• Problem
Down to the final character, output the records below as they stand.

[Records supplied — start]

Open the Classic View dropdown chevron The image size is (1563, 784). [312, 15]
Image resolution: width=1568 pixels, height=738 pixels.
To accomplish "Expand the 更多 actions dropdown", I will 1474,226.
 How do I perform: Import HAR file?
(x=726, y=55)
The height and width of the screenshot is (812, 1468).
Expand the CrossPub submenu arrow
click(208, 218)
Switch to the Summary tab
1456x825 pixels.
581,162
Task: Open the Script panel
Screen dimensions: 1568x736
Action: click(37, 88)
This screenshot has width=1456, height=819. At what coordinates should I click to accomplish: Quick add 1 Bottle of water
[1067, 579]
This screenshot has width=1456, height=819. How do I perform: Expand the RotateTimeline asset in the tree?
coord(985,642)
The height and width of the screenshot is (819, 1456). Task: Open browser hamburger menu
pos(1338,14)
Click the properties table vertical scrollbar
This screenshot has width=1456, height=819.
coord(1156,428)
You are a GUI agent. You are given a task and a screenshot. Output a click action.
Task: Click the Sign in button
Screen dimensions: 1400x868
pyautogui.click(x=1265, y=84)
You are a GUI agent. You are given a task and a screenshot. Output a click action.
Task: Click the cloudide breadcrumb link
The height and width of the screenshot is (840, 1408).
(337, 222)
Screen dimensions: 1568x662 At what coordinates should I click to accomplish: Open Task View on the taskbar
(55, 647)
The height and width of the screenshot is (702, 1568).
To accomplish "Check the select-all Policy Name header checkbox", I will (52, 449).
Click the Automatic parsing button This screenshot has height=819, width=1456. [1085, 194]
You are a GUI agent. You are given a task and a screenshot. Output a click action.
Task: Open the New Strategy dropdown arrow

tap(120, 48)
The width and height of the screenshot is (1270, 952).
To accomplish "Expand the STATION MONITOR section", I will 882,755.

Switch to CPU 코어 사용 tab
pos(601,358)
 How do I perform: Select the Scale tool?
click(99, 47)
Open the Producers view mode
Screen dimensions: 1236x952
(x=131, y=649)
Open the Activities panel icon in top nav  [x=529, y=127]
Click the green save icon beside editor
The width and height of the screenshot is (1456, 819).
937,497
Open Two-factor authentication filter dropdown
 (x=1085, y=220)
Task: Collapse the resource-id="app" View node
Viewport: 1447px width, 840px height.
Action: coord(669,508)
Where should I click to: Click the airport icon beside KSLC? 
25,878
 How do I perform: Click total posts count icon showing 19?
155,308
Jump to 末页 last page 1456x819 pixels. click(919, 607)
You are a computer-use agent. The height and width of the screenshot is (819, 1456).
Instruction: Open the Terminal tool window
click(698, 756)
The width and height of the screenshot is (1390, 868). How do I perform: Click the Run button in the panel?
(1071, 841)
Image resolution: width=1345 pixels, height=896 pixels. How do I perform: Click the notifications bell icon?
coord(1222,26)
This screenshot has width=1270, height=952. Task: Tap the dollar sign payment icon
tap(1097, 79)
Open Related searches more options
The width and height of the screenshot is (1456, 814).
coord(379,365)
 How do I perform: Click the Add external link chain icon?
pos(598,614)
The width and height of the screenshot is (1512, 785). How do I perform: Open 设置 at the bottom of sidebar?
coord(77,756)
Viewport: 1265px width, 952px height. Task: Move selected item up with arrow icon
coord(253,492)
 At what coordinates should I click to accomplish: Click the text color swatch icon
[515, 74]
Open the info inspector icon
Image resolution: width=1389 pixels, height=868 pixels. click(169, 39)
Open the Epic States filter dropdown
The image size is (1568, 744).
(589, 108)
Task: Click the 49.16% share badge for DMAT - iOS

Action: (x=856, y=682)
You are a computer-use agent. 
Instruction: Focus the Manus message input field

[Records supplied — finish]

• Answer section
Open the Classic View dropdown chevron The image size is (1563, 784). [312, 15]
Image resolution: width=1568 pixels, height=738 pixels.
To accomplish "Expand the 更多 actions dropdown", I will 1474,226.
 How do I perform: Import HAR file?
(x=726, y=55)
The height and width of the screenshot is (812, 1468).
Expand the CrossPub submenu arrow
click(208, 218)
Switch to the Summary tab
1456x825 pixels.
581,162
Task: Open the Script panel
Screen dimensions: 1568x736
Action: click(37, 88)
This screenshot has width=1456, height=819. At what coordinates should I click to accomplish: Quick add 1 Bottle of water
[1067, 579]
This screenshot has width=1456, height=819. How do I perform: Expand the RotateTimeline asset in the tree?
coord(985,642)
The height and width of the screenshot is (819, 1456). Task: Open browser hamburger menu
pos(1338,14)
Click the properties table vertical scrollbar
This screenshot has width=1456, height=819.
coord(1156,428)
You are a GUI agent. You are given a task and a screenshot. Output a click action.
Task: Click the Sign in button
Screen dimensions: 1400x868
pyautogui.click(x=1265, y=84)
You are a GUI agent. You are given a task and a screenshot. Output a click action.
Task: Click the cloudide breadcrumb link
The height and width of the screenshot is (840, 1408).
(337, 222)
Screen dimensions: 1568x662 At what coordinates should I click to accomplish: Open Task View on the taskbar
(55, 647)
The height and width of the screenshot is (702, 1568).
To accomplish "Check the select-all Policy Name header checkbox", I will (52, 449).
Click the Automatic parsing button This screenshot has height=819, width=1456. [1085, 194]
You are a GUI agent. You are given a task and a screenshot. Output a click action.
Task: Open the New Strategy dropdown arrow

tap(120, 48)
The width and height of the screenshot is (1270, 952).
To accomplish "Expand the STATION MONITOR section", I will 882,755.

Switch to CPU 코어 사용 tab
pos(601,358)
 How do I perform: Select the Scale tool?
click(99, 47)
Open the Producers view mode
Screen dimensions: 1236x952
(x=131, y=649)
Open the Activities panel icon in top nav  [x=529, y=127]
Click the green save icon beside editor
The width and height of the screenshot is (1456, 819).
937,497
Open Two-factor authentication filter dropdown
 (x=1085, y=220)
Task: Collapse the resource-id="app" View node
Viewport: 1447px width, 840px height.
Action: coord(669,508)
Where should I click to: Click the airport icon beside KSLC? 
25,878
 How do I perform: Click total posts count icon showing 19?
155,308
Jump to 末页 last page 1456x819 pixels. click(919, 607)
You are a computer-use agent. The height and width of the screenshot is (819, 1456).
Instruction: Open the Terminal tool window
click(698, 756)
The width and height of the screenshot is (1390, 868). How do I perform: Click the Run button in the panel?
(1071, 841)
Image resolution: width=1345 pixels, height=896 pixels. How do I perform: Click the notifications bell icon?
coord(1222,26)
This screenshot has width=1270, height=952. Task: Tap the dollar sign payment icon
tap(1097, 79)
Open Related searches more options
The width and height of the screenshot is (1456, 814).
coord(379,365)
 How do I perform: Click the Add external link chain icon?
pos(598,614)
The width and height of the screenshot is (1512, 785). How do I perform: Open 设置 at the bottom of sidebar?
coord(77,756)
Viewport: 1265px width, 952px height. Task: Move selected item up with arrow icon
coord(253,492)
 At what coordinates should I click to accomplish: Click the text color swatch icon
[515, 74]
Open the info inspector icon
Image resolution: width=1389 pixels, height=868 pixels. click(169, 39)
Open the Epic States filter dropdown
The image size is (1568, 744).
(589, 108)
Task: Click the 49.16% share badge for DMAT - iOS

Action: (x=856, y=682)
You are a computer-use agent. 
Instruction: Focus the Manus message input field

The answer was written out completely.